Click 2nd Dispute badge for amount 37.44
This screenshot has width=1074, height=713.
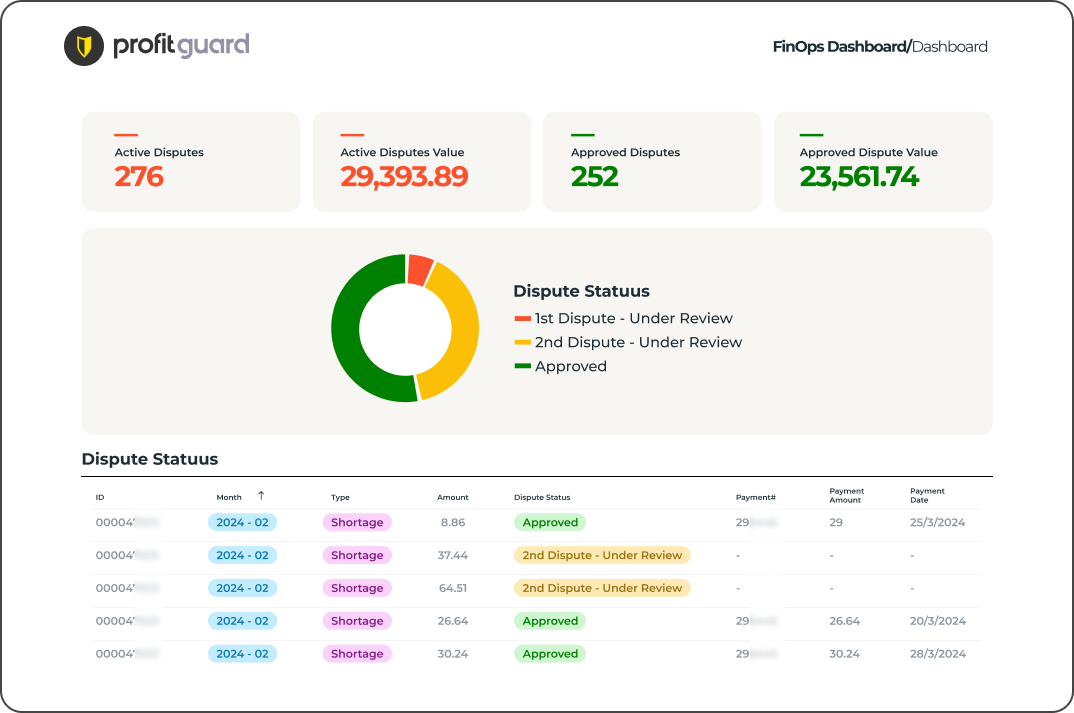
+ + +
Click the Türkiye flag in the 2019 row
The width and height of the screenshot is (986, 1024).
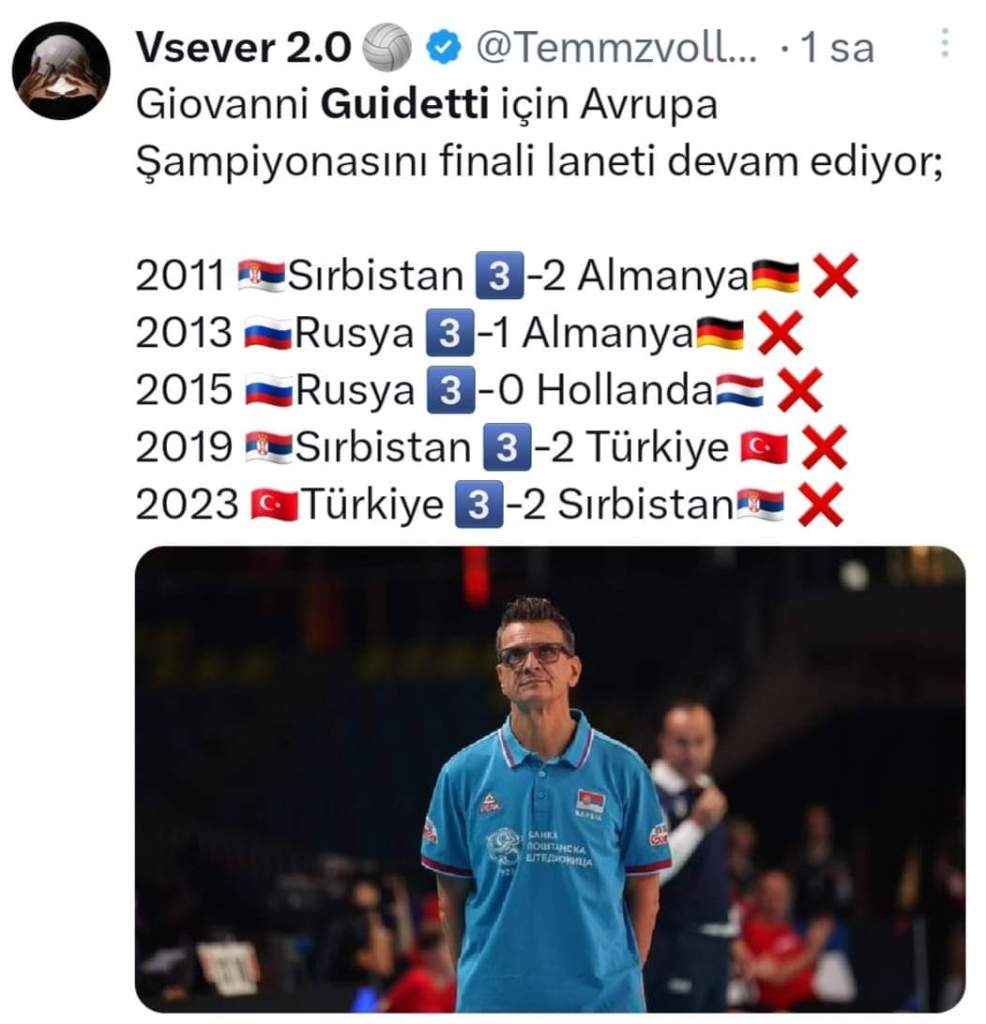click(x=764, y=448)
+ + +
### [Try it]
Retype exactly the lines above, from the one with "Click 2nd Dispute badge for amount 37.44" through the one with "This screenshot has width=1074, height=713.", inclusive.

### [Task result]
Click 2nd Dispute badge for amount 37.44
This screenshot has width=1074, height=713.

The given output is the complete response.